Welcome to our new Founder Spotlight series! In this series we’ll connect you with the founders of our company partners to give you an exclusive glimpse inside their cultures, current openings, and plans for the future.
Today’s spotlight is on Naya Health co-founder and CEO Janica Alvarez, who we caught up with to chat about fundraising, flexibility, and the future of work. Naya Health is a consumer health company that brings better health tech to modern moms and their babies. Since their launch in 2013, they’ve built a stronger, faster, smarter, and more comfortable breast pump because they believe that every mother deserves products that better enable her to provide for her child while taking care of herself.
Naya Health is currently hiring for the following roles with pre-negotiated flexibility: Director of Customer Success and Community, VP of Marketing and PR, Supply Chain Operations Project Coordinator, Senior Brand Designer
Werk: What inspired you to launch Naya Health?
Alvarez: My children and all the women around me. 100% of women have to decide how to nourish their babies, and the products that we have to use to do this are dreadful. It was my job to advocate for better technology and that's why I co-founded Naya. I get the product and the needs—finally a breast pump built by a mom for moms.
When you set out to revolutionize the breast pump, what specifically did you want to change and why?
Comfort. Millions of women complain about how painful pumping is and how it feels so barbaric. We changed this experience to feel more human. Our pump feels like nursing your baby, not a machine.
What was the biggest challenge you faced in the process of launching the company and how did you overcome it?
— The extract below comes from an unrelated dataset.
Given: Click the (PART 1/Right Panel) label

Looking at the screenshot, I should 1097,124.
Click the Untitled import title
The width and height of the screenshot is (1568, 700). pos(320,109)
We have re-engineered the breast pump, which required technical acumen and regulatory experience (we are FDA cleared). It was important to me very early on to surround myself with people who could fill the gaps the founding team had. I found a seasoned regulatory executive and hired a bunch of smart engineers.
The other challenge is hearing soooo many opinions. Everyone has one. You can't let this get in the way of your vision. Listen to your customers. You can't make everyone happy, but if you can make the majority of them happy, you're doing something right.
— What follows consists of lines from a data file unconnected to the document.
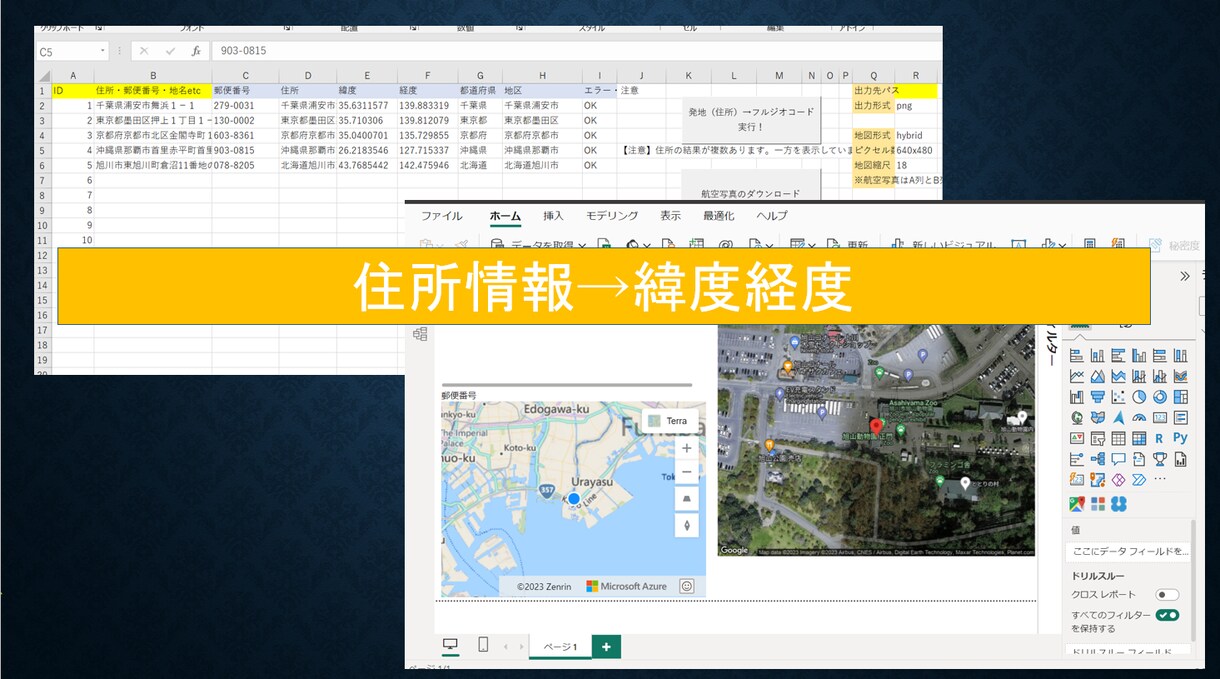This screenshot has height=679, width=1220.
Task: Toggle the クロス レポート switch
Action: coord(1167,595)
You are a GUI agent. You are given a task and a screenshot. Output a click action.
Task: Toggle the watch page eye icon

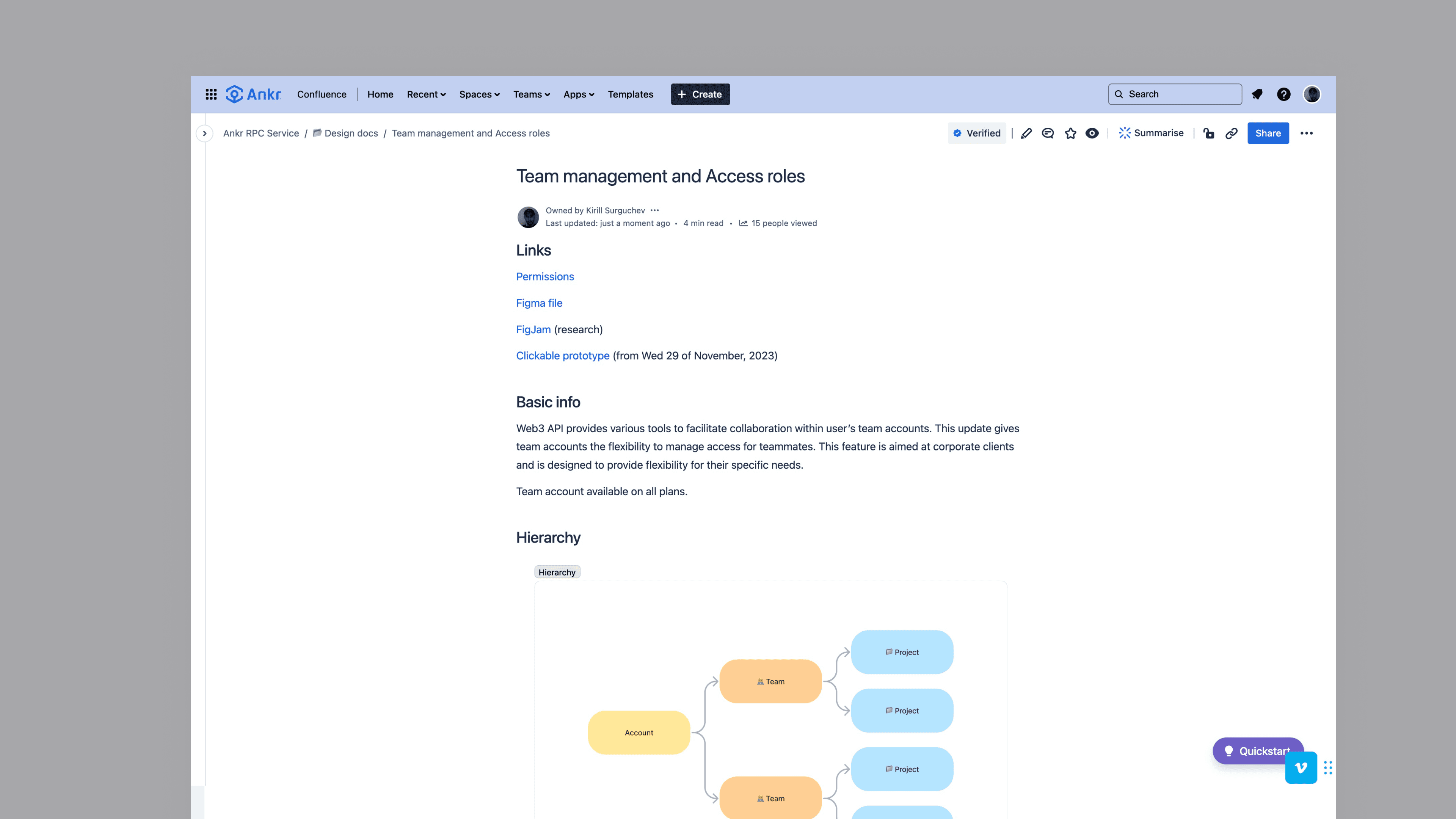(x=1092, y=133)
Despite Naya’s proven success, you’ve been outspoken about your challenges raising VC funds—like so many female founders, including our own. Why do you think women-led companies disproportionately face this struggle?
There is clearly a need and a demand. We have successfully raised over $6MM dollars from angels and small institutions; our investors were and remain excited about Naya's future. When it came to scaling the company and seeking funds to do so, we hit a wall. Our product is unique to women. Most of the people we are speaking to in our fundraising discussions are men. They aren't familiar with the category and why it matters because they will never use a pump. It's up to us to show them how amazing the tech is and the big business Naya will build. I tell the story of the problem and our solution, but more importantly I focus on the venture return and the economics of the deal. Numbers is something nobody can ignore, male or female. The right investor will see the total picture, and we'll be ready for her or him.
Why is it important for women-led/female-centric companies to receive funding, and what makes women's innovations so vital to our society right now?
Funding fuels innovation and growth. We are seeing more women building products unique to women because nobody else is doing it or doing it right. We are taking matters into our own hands and building products that we can relate to and feel passionate about changing. You build something amazing and unique and then you have to get it into every customer's hands. Both of these efforts require a lot of upfront capital. In order to close the gap on innovation, you have to invest in it and then prove that it's a big business by scaling the company.
When you first launched Naya, what kind of culture did you set out to establish?
Our culture encourages compassion, hard work, honesty, tenacity, and curiosity. We embrace failure. I openly share failures I have experienced and what I learned so that my team knows that it's OK to fail. It's more common to fail than not. We have invested in a learning culture and with that comes learning from failure.
Why is flexibility important to you on a personal level, and why is it important for your business?
Flexibility is key to attract a very untapped market of highly skilled professionals. There are so many talented women who want to work but need flexibility to accommodate their personal needs. Providing them flexibility allows them to succeed professionally and personally. I remember when I first started working at a large corporation, working remotely or job flexibility was a taboo topic. It wasn't fair for me to have to choose between caring for family or pursuing my professional aspirations. I'm so proud of Werk and the movement they are supporting—women should never be asked to choose between family and their careers. There is a way to effectively integrate both. We have been able to keep employees happy and are able to compete for talent because we encourage flexibility in the office.
Where do you see Naya going next?
I see Naya growing up to be a big business, developing products for both women and children, and creating healthier families.